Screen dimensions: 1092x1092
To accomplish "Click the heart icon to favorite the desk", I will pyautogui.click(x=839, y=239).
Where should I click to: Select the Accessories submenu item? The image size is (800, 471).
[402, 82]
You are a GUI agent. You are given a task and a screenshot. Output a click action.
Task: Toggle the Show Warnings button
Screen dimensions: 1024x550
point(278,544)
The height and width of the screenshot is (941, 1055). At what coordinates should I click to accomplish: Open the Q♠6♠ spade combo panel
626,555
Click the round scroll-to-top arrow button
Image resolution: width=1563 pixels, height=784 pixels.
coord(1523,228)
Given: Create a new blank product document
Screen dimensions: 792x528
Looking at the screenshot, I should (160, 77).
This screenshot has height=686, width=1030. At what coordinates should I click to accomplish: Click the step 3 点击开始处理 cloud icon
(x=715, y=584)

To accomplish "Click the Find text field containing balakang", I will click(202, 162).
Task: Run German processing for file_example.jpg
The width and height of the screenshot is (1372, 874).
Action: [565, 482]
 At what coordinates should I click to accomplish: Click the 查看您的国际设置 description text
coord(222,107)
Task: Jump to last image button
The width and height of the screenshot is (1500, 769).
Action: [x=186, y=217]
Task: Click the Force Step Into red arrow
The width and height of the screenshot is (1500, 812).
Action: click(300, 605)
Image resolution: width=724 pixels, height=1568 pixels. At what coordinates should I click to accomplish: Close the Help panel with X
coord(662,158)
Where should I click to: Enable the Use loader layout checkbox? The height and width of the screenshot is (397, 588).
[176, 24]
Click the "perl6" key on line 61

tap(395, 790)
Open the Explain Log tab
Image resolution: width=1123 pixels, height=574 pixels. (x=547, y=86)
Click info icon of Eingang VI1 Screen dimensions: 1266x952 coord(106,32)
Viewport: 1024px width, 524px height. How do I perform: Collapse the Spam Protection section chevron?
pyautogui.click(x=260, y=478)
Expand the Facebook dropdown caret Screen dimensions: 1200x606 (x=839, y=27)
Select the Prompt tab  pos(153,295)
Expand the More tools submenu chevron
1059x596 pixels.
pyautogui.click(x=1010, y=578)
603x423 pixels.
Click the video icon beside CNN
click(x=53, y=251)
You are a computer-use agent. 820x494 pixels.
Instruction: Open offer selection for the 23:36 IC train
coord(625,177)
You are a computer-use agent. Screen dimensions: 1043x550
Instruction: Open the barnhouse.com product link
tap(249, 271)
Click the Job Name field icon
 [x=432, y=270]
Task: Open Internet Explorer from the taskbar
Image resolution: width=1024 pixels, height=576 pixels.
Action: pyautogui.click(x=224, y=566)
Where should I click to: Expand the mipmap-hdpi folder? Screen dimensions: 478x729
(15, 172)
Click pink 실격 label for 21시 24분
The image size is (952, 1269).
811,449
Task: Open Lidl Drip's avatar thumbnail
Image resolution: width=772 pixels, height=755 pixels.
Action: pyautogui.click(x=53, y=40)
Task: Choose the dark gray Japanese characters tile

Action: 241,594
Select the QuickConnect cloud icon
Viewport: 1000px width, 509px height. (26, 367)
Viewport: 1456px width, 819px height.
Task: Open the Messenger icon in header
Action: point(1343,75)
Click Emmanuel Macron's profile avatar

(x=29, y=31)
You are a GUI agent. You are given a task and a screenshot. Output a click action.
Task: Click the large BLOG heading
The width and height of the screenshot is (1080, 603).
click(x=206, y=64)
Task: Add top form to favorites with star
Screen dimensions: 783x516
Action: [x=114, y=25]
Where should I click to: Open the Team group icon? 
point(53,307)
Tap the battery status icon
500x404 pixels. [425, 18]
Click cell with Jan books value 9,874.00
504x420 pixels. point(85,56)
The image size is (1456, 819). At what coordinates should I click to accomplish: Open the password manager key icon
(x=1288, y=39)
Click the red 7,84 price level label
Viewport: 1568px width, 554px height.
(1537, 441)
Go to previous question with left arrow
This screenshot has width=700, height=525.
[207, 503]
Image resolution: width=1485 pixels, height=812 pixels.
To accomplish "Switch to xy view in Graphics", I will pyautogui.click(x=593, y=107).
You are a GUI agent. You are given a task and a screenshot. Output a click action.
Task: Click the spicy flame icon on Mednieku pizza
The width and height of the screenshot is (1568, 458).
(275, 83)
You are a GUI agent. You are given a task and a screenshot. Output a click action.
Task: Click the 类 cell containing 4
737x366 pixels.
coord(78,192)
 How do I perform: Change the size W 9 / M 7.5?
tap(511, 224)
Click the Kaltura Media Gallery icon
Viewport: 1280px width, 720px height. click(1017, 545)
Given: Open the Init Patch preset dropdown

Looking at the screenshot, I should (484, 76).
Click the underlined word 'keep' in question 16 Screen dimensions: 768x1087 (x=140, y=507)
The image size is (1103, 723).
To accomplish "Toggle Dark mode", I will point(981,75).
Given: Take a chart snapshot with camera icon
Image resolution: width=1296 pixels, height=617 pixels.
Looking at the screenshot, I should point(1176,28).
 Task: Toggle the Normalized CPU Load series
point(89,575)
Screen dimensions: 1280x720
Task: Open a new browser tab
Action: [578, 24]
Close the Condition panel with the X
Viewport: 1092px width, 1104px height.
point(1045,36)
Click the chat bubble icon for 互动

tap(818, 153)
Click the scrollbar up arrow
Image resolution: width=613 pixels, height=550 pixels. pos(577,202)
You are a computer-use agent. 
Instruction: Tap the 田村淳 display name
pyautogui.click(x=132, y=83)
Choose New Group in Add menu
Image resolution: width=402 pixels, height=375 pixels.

#####

◆ WHAT YOU ARE ASKED TO DO ◆
Return every line above that contains the word "product".

◆ RESULT FOR THIS EXERCISE ◆
Given: Create a new blank product document
Instruction: Open the barnhouse.com product link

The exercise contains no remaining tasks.